At its best, the church runs counter to this kind of individualism. But existing as it does in such an unhealthy cultural context, the church community too often fails to resemble a collective resilience. Too often, the Sunday gathering does not go beyond polite discussion, to realise that, ‘Yes, these people know me and if the chips were down they would be there for me’.
In richness of real collective support, an individual is able to feel needed. This is a stark contrast to journalist Sebastian Junger’s sad statement (in Tribe: On Homecoming and Belonging) that ‘[modern society] has perfected the art of making people feel not necessary’.
A tribe is ‘the people you feel compelled to share the last of your food with,’ says Junger. Any concept of salvation must in some way involve a welcome into a tribe that offers this kind of nurture.
The New Testament records a church that is constantly wrestling with what it means to be Christian from multiple cultural perspectives.

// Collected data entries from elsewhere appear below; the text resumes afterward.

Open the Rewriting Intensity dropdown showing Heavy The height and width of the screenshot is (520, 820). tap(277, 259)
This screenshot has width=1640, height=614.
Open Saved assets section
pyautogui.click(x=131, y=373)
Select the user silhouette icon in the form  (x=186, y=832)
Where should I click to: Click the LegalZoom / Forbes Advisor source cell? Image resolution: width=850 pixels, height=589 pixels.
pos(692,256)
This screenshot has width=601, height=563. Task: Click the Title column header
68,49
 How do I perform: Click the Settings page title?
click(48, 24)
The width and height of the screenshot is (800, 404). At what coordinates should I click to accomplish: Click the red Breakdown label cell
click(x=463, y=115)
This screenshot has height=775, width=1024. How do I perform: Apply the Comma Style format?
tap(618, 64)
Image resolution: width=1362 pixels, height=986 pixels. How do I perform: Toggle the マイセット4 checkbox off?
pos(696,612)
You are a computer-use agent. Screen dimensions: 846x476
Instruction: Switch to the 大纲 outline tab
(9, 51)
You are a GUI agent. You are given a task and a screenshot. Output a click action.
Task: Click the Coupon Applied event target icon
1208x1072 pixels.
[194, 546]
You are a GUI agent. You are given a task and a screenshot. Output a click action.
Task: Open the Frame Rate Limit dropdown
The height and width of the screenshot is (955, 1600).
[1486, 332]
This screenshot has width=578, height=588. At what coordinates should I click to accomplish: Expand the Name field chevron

Peter’s vision in Acts 10, where all animals [tribes] were made clean, revealed that God’s salvation was broader than Peter could have ever imagined.
Galatians 3:28 declares, ‘There is neither Jew nor Gentile, neither slave nor free, nor is there male and female, for you are all one in Christ Jesus.’ The Bible tells us our tribe’s primary unifying value is a oneness of identity in Christ, that encompasses the diversity of multiple tribes without colonising them.
In The Salvation Army, such a tribe is surely a natural consequence of our sixth Salvation Army doctrine that ‘whosoever will may be saved’. Our inherent challenge is to embrace a vision of salvation that is unifying of tribal identities, but that does not seek to erase them. We work toward the humble, gentle, patient and loving ‘unity in diversity’ depicted in Ephesians 4:1–16. This is a mature unity where the whole Body grows together, ‘attaining to the whole measure of the fullness of Christ’.
For all are ‘one in Christ’, and yet somehow ‘people will come from east and west and north and south, and will take their places at the feast in the kingdom of God. Indeed, those who are last who will be first, and first who will be last.’
Is this vision of a tribal, connected salvation that values and honours difference, rather than ignores or homogenises it, the salvation to which we all need to be converted?